Most of the work lately has involved changing the way the player is shown how they’re interacting with the game. Use of abilities now has a totally different flow where that player can see how much ‘Juice’ their ability has left and the ability fails when they run out; an ability ‘Upgrade’ system ties into this concept.
I’m also trying to massively improve the menu system so it’s not so much about clicking on tiny little buttons, instead being a mostly drag & drop interface. I want to keep the menu system easy and also make it extremely clear to the player exactly what they’re interacting with.
Drag & Drop design is an absolute nightmare to work with, but it looks tactile and sensible when it actually works.
So I talked about particles the other day when I pushed the prototype into the game engine and got them working, but I had to do some work to make them really “exist” in the game world.

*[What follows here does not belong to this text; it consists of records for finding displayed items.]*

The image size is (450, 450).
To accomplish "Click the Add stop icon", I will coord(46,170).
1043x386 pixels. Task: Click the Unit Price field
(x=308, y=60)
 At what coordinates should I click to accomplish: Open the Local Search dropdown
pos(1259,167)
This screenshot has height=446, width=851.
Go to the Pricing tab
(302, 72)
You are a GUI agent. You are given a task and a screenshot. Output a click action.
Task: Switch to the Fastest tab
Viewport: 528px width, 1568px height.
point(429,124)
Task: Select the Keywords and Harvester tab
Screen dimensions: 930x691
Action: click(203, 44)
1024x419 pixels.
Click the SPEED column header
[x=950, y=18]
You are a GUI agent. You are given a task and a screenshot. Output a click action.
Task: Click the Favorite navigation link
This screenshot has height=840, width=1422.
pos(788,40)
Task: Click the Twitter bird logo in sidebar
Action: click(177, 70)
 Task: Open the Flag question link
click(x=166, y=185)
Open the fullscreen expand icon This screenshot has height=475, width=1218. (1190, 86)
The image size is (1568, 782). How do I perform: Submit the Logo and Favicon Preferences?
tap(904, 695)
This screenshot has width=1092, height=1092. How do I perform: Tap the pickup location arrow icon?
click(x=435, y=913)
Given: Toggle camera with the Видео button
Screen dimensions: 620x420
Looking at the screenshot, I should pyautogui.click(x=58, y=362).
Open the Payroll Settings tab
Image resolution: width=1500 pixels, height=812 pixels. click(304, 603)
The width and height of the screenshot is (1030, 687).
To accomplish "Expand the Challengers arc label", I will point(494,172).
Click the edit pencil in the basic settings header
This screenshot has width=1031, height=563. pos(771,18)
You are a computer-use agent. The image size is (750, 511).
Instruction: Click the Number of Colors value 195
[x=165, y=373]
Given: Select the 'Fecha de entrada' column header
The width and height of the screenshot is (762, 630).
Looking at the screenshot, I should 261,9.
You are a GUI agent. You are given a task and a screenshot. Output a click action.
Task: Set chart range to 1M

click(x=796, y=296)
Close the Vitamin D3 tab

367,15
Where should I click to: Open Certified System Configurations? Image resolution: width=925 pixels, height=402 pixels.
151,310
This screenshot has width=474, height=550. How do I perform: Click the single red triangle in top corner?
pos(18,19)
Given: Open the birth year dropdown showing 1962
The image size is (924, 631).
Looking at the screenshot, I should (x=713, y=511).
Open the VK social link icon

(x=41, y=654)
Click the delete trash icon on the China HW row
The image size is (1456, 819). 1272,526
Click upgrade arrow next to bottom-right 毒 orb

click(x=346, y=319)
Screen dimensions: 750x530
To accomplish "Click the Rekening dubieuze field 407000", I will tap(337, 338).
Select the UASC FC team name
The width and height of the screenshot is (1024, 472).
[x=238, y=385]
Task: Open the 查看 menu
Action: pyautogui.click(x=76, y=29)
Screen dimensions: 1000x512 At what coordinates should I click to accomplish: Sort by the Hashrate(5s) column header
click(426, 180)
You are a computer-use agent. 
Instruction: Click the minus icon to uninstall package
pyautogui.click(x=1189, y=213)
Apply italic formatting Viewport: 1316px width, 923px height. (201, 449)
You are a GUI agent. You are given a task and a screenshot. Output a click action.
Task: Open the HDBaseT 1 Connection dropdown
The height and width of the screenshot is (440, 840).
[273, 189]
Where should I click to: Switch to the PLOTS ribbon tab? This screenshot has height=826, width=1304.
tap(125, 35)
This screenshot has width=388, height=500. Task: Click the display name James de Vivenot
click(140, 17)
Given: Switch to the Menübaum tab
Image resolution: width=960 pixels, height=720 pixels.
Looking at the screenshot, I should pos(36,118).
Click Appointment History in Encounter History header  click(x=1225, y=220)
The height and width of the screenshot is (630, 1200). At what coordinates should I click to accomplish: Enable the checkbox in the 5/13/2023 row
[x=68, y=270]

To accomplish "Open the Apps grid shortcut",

The first thing to do was make sure you couldn’t see them through walls, and I’ve now given them the ability to “collide” with the floor.
As an example, I’ve made “Bullet Casings” eject from guns fired and bounce on the floor before coming to a resting stop and fading away. To do this, I had to make the X axis inertia inherit the direction the creature was facing when he fired the gun to make sure the bullet fires out of the “back” of the gun. On top of this, the particles are told, when they spawn, how high above the floor are they. The floor is defined as the bottom-most pixel of the sprite that emits them.
Using this information, the particle can tell when it has hit the floor, however, because the game camera is skewed isometrically, the floor is angled. If the creature is facing North or East, the floor behind the creature is tilted “downwards”, otherwise it tilts “upwards”. The further the particle has traveled horizontally, the further the floor has skewed.
With much fiddling, bullet casings now bounce along the floor as per the rules of the isometric camera, and any particle can follow the same rules with a simple “CollidesWithFloor” flag.
That was certainly a whole lot of words that probably make no sense out of context, but I’m still pretty happy with the result; I’m wondering if I should make particles bounce off walls now.
While play-testing your own game, it’s sometimes hard to imagine what a lot of your game’s features are going to feel like from the perspective of someone other than yourself. After a lot of play, I’ve decided to throw out a chunk of code regarding “Ability Cooldowns” simply because it’s no fun and doesn’t make immediate sense.
It can be kind of hard to accept that a ream of code you wrote might actually have no place in the game you’ve written it for, but it’s just part of “Making a game”, you put some code in, see if it works, and then change it if it doesn’t. The code I’m removing has been a core part of the gameplay for months now, but as the game’s changed slightly over time, I’ve created a much more relevant set of rules for how “Abilities” are used in a fairer and much more sensible way.
It’s become quite a challenge to communicate to the player exactly how “Abilities” work, especially when you have a full team of five creatures running about potentially all using different abilities at the same time in different locations. The player needs to be able to always see at a glance who is doing what and whether it’s working or not. I’m changing the way the “Solution” box at the top-right of the screen works so that it will show what abilities are currently being “Cast” and how long they’ve got left until they’re finished. Hopefully you’ll start to see this change in future videos. In the meantime, here’s some play-testing I recorded.
In other news, Man Fight Dragon has been accepted into the Indie Pavilion at PAXAus 2013 where I’ll have a little booth for people to come look at a game and maybe play it if they’d like to hunch over a monitor and keyboard.